L’argument, emprunté à La Jérusalem délivrée du Tasse (comme l’Armide du Florentin), met en scène, au temps des Croisades, les amours tragiques du chevalier chrétien avec la belle amazone sarrazine Clorinde qu’il finira par tuer, en un combat singulier où cette dernière l’affronte sous l’armure d’un autre. Drame de la méprise et de l’amour impossible, Tancrède est, en même temps qu’un vibrant hommage à la tragédie lullyste, une magnifique voie tracée vers les futurs chefs-d’œuvre du Dijonnais, grâce notamment aux couleurs toutes nouvelles dont se pare l’orchestre et à l’importance accrue conférée au ballet.
Dans l’élaboration de Tancrède, Campra a bénéficié de la collaboration d’un des meilleurs librettistes depuis Quinault, en la personne d’Antoine Danchet auquel il restera fidèle jusque dans ses derniers ouvrages pour le théâtre. Bien lui en a pris : il y a du Corneille mais aussi du Racine dans les vers de Tancrède, auxquels la musique noble, lumineuse mais aussi chargée d’ombres et de clairs-obscurs de Campra apporte un frémissement singulier.

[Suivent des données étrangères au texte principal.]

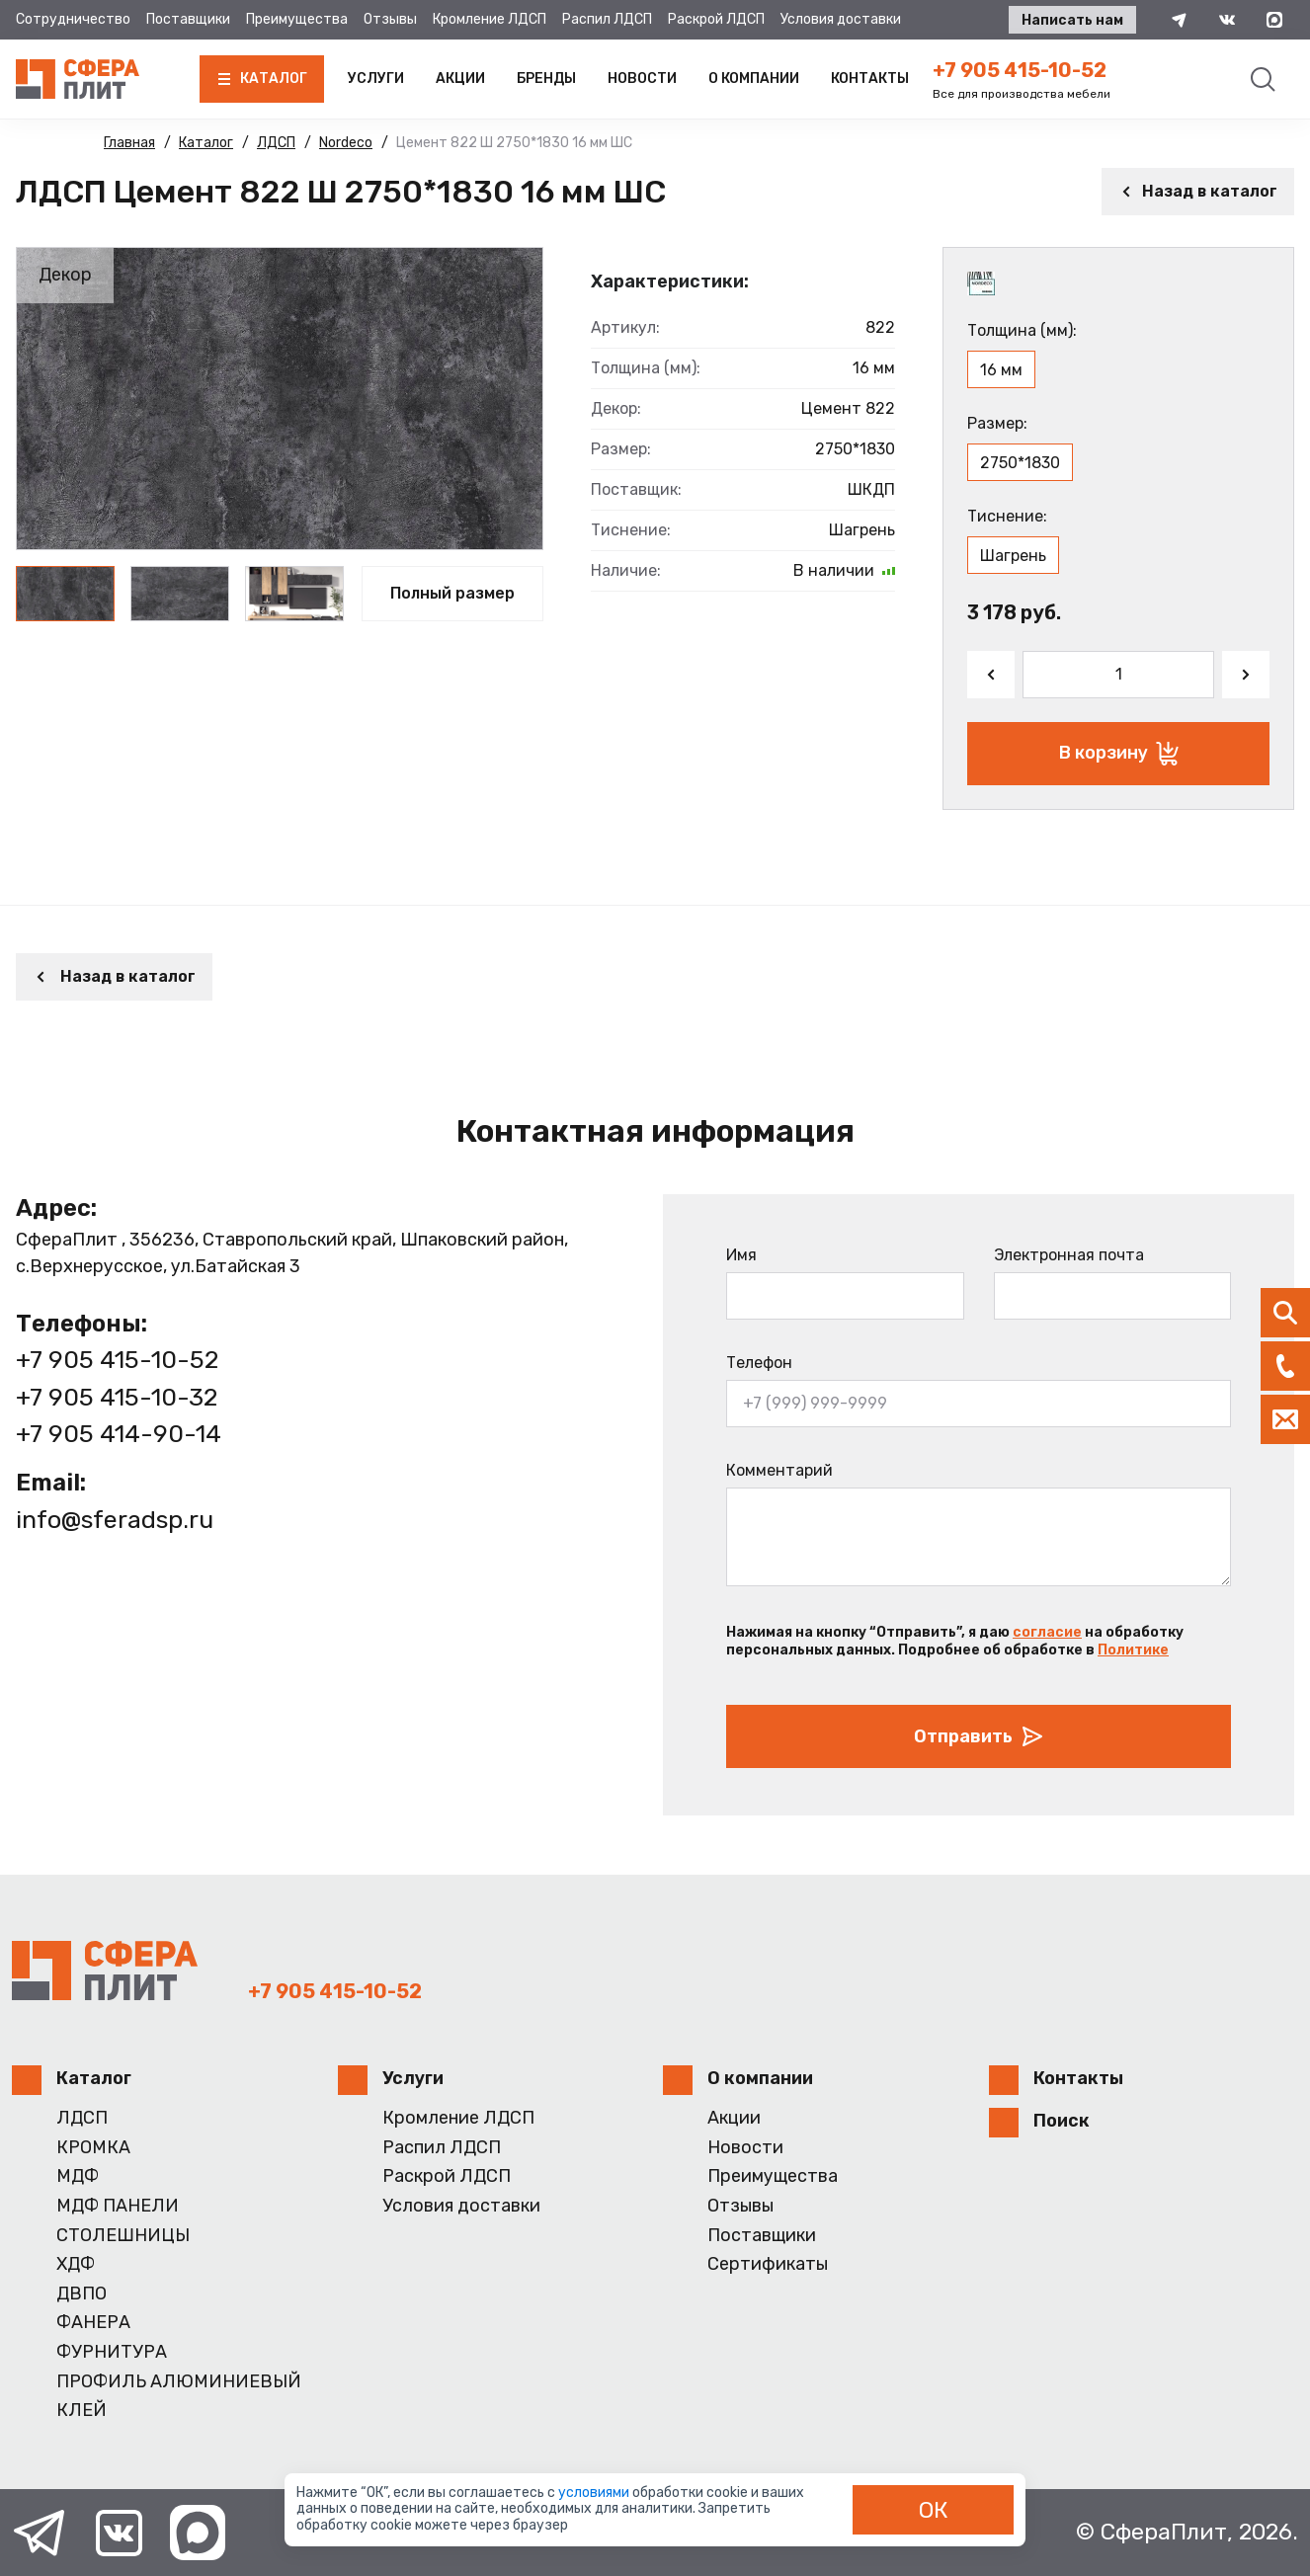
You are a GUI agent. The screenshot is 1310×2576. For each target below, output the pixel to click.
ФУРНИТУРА (111, 2352)
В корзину (1119, 753)
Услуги (376, 78)
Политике (1133, 1650)
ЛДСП (82, 2118)
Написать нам (1072, 20)
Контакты (870, 78)
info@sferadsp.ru (114, 1519)
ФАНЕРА (93, 2322)
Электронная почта (1069, 1255)
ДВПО (81, 2294)
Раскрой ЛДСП (716, 19)
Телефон (759, 1362)
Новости (642, 78)
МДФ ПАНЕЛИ (117, 2206)
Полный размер (452, 593)
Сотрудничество (73, 19)
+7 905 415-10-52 (1019, 70)
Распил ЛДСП (607, 19)
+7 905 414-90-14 (118, 1433)
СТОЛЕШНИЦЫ (123, 2235)
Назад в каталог (1197, 191)
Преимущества (297, 19)
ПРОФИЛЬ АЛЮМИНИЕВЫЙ (178, 2382)
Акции (460, 78)
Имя (741, 1255)
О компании (753, 78)
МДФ (77, 2176)
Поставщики (188, 19)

A la fois tragédie intimiste et réflexion universelle et désabusée sur l’échec de toute entreprise humaine, Tancrède s’achève en une catastrophe dont aucun des protagonistes ne sortira indemne.
Mort d’Argant, le rival en amour et en guerre, mort du magicien Isménor et, surtout, mort de la guerrière Clorinde, la plus cornélienne (avec la Médée de Charpentier) des héroïnes de la tragédie lyrique.

« Etes-vous satisfaits, Devoir, Gloire cruelle ?
Je vais vous immoler ma vie et mon amour. »

Anéantissement d’Herminie, déchirée entre sa jalousie et son amour pour le héros, parfaite réminiscence de l’Hermione d’Andromaque. Défaite absolue, programmée, proclamée – « Guerrier sans gloire, amant sans espérance » – de Tancrède, prototype même de l’anti-héros racinien (voir l’Antiochus de Bérénice) qui sombre dans la folie du désespoir, malgré l’ultime pardon, la tendre injonction (« Vivez, c’est un effort que j’exige de vous ») proférée à son égard par Clorinde expirant entre ses bras.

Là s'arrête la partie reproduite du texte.